Nach anderthalb Jahren und einem Hin und Her bezüglich Abbau und Neubau wurde das Bauwerk aus dem Jahr 1898 nun per Kran über die Breg gehievt. 60 Tonnen Stahl schwebten völlig problemlos über den Fluss

Ein kurzer Ruck und ein kaum hörbares Ächzen durchfuhr das metallene Bauwerk, als nach über vierstündiger Vorbereitung die Stahlseile um seine Glieder geschlungen waren und der Kran 500 Tonnen Zugkraft zur Geltung brachte. Doch dann entschwebte die 60-Tonnen-Brücke unter den Augen zahlreicher Zaun- respektive Ufergäste ganz sanft ihren Verankerungen, in denen sie seit 1898 unzähligen Menschen und mehr oder minder motorisierten Fahrwerken die Überquerung der Breg ermöglicht hatte.

Elf Mann eines schwäbischen Kranunternehmens hatten sich bereits um 2 Uhr nachts in Stuttgart mit zwei Kränen und zahlreichen weiteren Schwerlastfahrzeugen gen Donaueschingen aufgemacht, wo bereits am frühen Morgen mit den Vorbereitungen für die schwebende Brücke begonnen wurde. Sechs Wochen hatten die Verantwortlichen das Projekt im Schwabenland akribisch vorbereitet.
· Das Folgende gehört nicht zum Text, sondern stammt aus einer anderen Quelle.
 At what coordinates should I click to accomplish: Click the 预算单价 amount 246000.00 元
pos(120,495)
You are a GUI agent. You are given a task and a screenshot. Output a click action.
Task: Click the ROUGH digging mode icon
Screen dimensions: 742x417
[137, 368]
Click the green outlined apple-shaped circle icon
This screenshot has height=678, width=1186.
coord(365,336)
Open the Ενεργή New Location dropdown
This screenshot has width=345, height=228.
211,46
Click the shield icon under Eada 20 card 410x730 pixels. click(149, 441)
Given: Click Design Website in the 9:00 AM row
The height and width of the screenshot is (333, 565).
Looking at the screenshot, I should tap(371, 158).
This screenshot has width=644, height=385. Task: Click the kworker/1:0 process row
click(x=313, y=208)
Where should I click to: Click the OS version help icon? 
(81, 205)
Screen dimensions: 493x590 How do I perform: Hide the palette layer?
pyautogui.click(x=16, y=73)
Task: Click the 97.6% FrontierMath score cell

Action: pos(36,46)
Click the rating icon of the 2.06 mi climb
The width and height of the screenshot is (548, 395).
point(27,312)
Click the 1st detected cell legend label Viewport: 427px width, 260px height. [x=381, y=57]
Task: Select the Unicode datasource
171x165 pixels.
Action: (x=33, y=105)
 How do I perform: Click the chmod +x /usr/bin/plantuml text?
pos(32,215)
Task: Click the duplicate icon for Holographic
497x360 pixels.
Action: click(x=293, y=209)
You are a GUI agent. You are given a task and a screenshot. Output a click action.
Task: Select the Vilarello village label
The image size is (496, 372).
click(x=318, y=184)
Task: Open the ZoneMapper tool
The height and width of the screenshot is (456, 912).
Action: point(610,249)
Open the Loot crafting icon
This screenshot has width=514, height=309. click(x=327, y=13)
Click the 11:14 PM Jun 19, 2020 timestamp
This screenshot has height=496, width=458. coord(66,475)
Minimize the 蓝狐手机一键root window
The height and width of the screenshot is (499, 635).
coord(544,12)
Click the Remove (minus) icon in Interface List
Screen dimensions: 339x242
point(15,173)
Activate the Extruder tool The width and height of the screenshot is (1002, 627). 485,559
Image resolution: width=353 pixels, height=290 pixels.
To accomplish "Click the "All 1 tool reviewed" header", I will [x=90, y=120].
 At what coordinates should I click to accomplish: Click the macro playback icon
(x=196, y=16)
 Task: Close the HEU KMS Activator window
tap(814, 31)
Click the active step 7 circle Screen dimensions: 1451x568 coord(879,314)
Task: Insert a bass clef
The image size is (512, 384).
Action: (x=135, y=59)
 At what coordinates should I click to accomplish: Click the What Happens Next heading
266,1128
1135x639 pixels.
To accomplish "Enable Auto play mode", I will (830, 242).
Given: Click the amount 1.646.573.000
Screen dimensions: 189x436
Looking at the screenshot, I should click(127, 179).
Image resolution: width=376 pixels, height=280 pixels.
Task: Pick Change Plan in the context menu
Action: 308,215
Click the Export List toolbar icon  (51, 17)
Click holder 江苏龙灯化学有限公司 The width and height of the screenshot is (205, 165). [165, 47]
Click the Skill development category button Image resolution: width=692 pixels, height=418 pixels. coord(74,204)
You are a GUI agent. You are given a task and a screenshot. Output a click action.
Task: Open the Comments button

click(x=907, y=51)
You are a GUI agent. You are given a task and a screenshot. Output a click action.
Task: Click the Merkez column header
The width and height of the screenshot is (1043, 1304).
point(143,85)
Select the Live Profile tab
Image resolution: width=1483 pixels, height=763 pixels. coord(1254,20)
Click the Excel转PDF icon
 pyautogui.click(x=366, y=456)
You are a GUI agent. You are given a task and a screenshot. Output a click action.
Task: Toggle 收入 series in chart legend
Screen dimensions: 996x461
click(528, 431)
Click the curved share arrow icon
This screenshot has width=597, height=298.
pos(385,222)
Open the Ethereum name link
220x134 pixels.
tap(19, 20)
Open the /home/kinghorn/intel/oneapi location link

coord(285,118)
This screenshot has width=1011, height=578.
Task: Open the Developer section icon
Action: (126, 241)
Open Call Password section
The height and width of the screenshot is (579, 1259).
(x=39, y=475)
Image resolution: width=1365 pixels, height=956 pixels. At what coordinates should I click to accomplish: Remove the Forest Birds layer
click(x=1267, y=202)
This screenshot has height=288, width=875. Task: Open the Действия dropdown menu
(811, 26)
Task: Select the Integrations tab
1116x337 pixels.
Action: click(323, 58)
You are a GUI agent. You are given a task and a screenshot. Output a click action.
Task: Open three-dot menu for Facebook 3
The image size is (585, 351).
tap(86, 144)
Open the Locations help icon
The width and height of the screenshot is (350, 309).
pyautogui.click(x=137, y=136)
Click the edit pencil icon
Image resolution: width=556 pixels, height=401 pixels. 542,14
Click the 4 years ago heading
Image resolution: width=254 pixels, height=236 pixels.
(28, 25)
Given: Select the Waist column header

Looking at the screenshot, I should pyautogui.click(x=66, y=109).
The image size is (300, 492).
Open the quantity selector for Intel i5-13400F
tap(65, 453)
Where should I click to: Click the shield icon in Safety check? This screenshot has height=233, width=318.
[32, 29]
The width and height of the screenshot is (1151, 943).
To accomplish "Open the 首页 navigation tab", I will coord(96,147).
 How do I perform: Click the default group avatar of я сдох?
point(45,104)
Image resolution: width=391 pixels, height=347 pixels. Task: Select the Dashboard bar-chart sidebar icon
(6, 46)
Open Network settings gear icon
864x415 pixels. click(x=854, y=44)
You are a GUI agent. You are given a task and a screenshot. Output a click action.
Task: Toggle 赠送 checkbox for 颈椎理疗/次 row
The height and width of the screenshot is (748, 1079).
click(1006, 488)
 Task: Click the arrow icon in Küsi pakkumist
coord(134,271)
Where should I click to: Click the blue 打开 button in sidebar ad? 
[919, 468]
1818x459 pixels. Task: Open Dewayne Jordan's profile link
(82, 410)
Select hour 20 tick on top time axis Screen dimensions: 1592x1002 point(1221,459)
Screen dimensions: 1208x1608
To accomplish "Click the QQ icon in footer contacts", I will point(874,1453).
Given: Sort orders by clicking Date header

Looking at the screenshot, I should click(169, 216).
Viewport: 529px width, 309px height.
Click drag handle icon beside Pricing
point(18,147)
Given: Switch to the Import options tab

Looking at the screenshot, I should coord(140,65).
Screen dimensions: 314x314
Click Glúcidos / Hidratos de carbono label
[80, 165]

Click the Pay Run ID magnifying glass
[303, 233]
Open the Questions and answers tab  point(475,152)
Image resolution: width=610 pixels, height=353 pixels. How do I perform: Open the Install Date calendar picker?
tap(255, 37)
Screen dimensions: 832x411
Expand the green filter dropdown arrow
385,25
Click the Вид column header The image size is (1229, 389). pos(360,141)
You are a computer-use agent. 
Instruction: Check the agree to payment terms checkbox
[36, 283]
Fast malerisch schöne Farbenkontraste und Bildkomposition: Die Allmendshofener Kühe ließen sich durch die ungewohnte Gesellschaft nicht stören. Mit zwei Kränen sind die Brücken-Abheber als Schwertransport aus Stuttgart angereist.
Fast malerisch schöne Farbenkontraste und Bildkomposition: Die Allmendshofener Kühe ließen sich durch die ungewohnte Gesellschaft nicht stören. Mit zwei Kränen sind die Brücken-Abheber als Schwertransport aus Stuttgart angereist. | Bild: Christian Nick

Befürchtungen, die Brücke könnte nach fast 120 Jahren Dienst nur noch schwer aus dem Fundament entfernt werden – oder aber gar beim Hebeversuch auseinanderbrechen, bewahrheiteten sich glücklicherweise nicht: Alles lief absolut so, wie es sich Firmen-Projektleiter Thomas Reck und seine Mannen ausgemalt hatten. Nur rund zwei Minuten vergingen vom Start über dem Wasser bis zur ebenfalls sanften Landung am Ufer. "Alles Routine", freuten sich Kranführer und Co., nachdem die Bregbrücke dann entfernt worden war und das Bauwerk im Gras Platz genommen hatte.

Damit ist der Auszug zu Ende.